- _Instructions to follow_
What are the lines, written out exactly, from the one containing "info@tbtrade.co.uk (156, 1699)" to the end of the entries below? Include both ends and nothing more.

- _Supplied records_

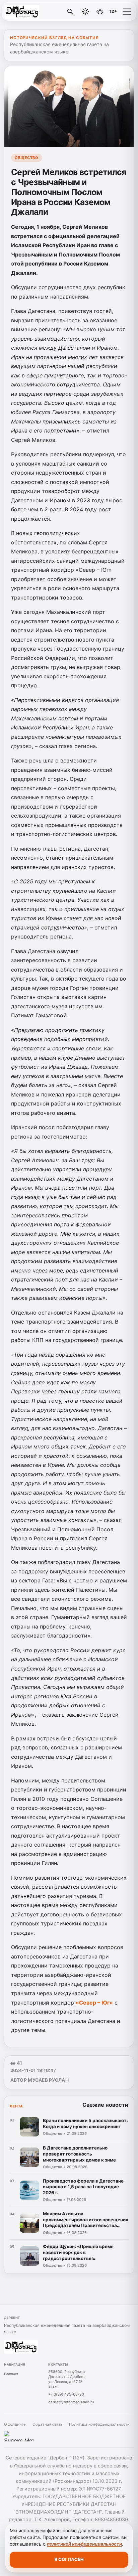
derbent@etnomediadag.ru (71, 2402)
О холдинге (15, 2424)
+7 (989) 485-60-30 (66, 2394)
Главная (11, 2374)
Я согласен (69, 2559)
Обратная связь (47, 2424)
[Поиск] (70, 11)
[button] (127, 11)
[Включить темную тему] (85, 11)
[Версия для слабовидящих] (100, 11)
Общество (26, 157)
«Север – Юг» (94, 2002)
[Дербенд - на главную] (33, 12)
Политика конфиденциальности (99, 2424)
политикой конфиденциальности (84, 2544)
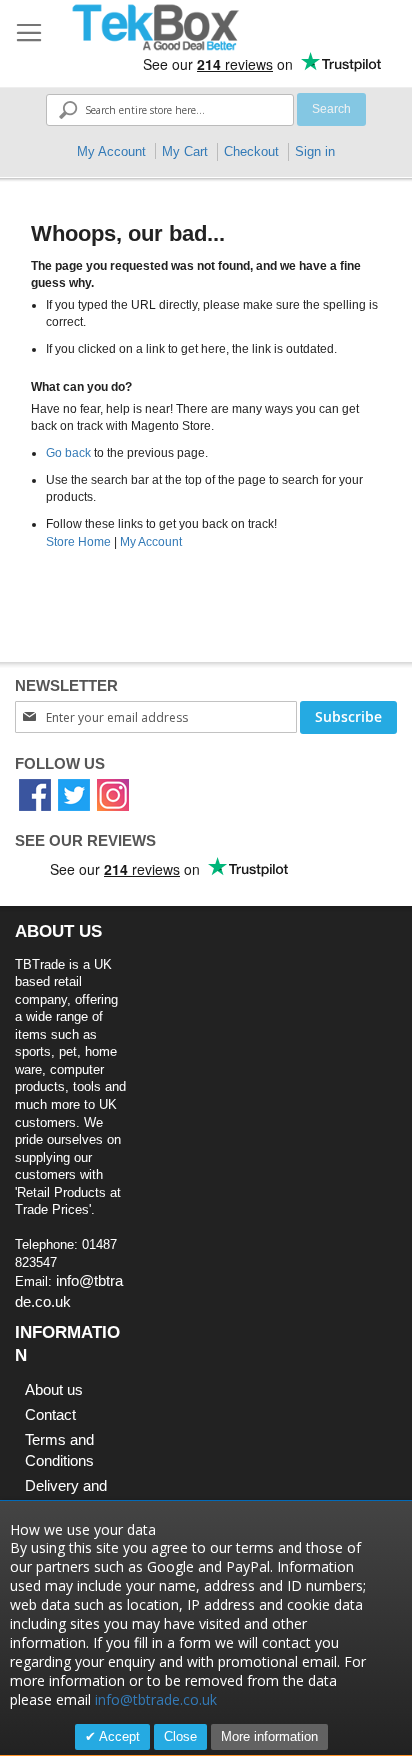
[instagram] (113, 794)
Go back (68, 453)
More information (269, 1736)
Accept (118, 1736)
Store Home (78, 542)
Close (180, 1736)
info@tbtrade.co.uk (156, 1699)
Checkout (251, 151)
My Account (111, 151)
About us (54, 1389)
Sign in (315, 151)
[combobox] (169, 110)
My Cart (185, 151)
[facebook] (35, 794)
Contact (50, 1414)
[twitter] (74, 794)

- _Solution to this task_
info@tbtrade.co.uk (156, 1699)
Checkout (251, 151)
My Account (111, 151)
About us (54, 1389)
Sign in (315, 151)
[combobox] (169, 110)
My Cart (185, 151)
[facebook] (35, 794)
Contact (50, 1414)
[twitter] (74, 794)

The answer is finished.